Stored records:
"""
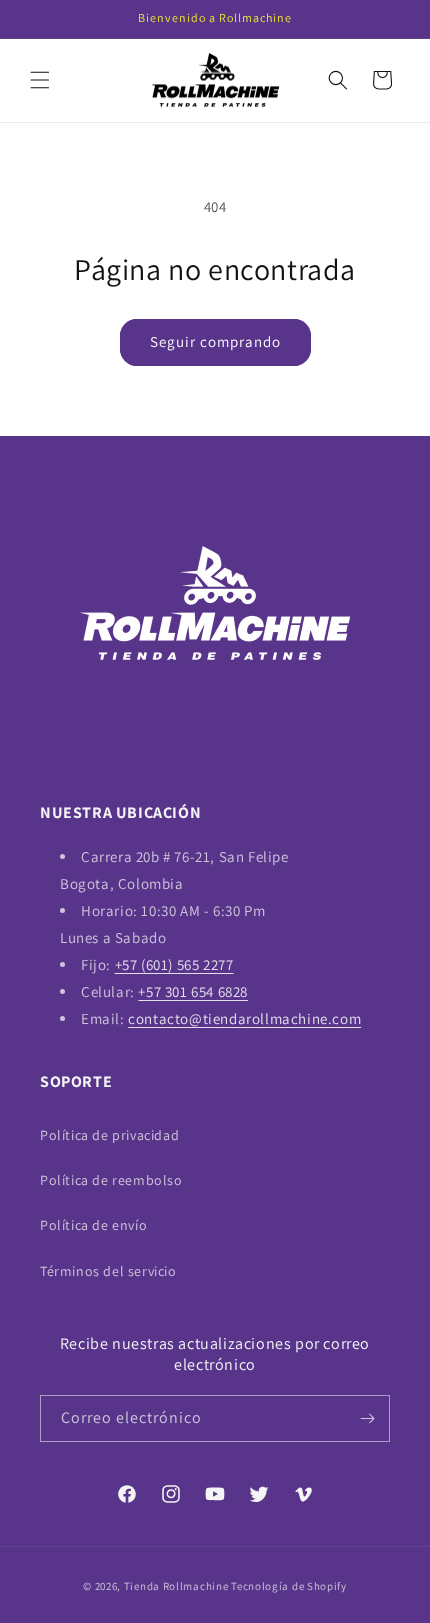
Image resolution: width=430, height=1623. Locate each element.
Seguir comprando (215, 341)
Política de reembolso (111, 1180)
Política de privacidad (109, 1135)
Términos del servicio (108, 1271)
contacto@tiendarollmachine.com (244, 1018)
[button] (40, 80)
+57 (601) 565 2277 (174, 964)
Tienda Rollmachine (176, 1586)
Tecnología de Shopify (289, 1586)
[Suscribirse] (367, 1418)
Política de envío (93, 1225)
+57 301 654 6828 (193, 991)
"""
Try it: Please print out the entries above exactly. The pictures stay out.

Expected answer:
Image resolution: width=430, height=1623. Locate each element.
Seguir comprando (215, 341)
Política de reembolso (111, 1180)
Política de privacidad (109, 1135)
Términos del servicio (108, 1271)
contacto@tiendarollmachine.com (244, 1018)
[button] (40, 80)
+57 (601) 565 2277 (174, 964)
Tienda Rollmachine (176, 1586)
Tecnología de Shopify (289, 1586)
[Suscribirse] (367, 1418)
Política de envío (93, 1225)
+57 301 654 6828 (193, 991)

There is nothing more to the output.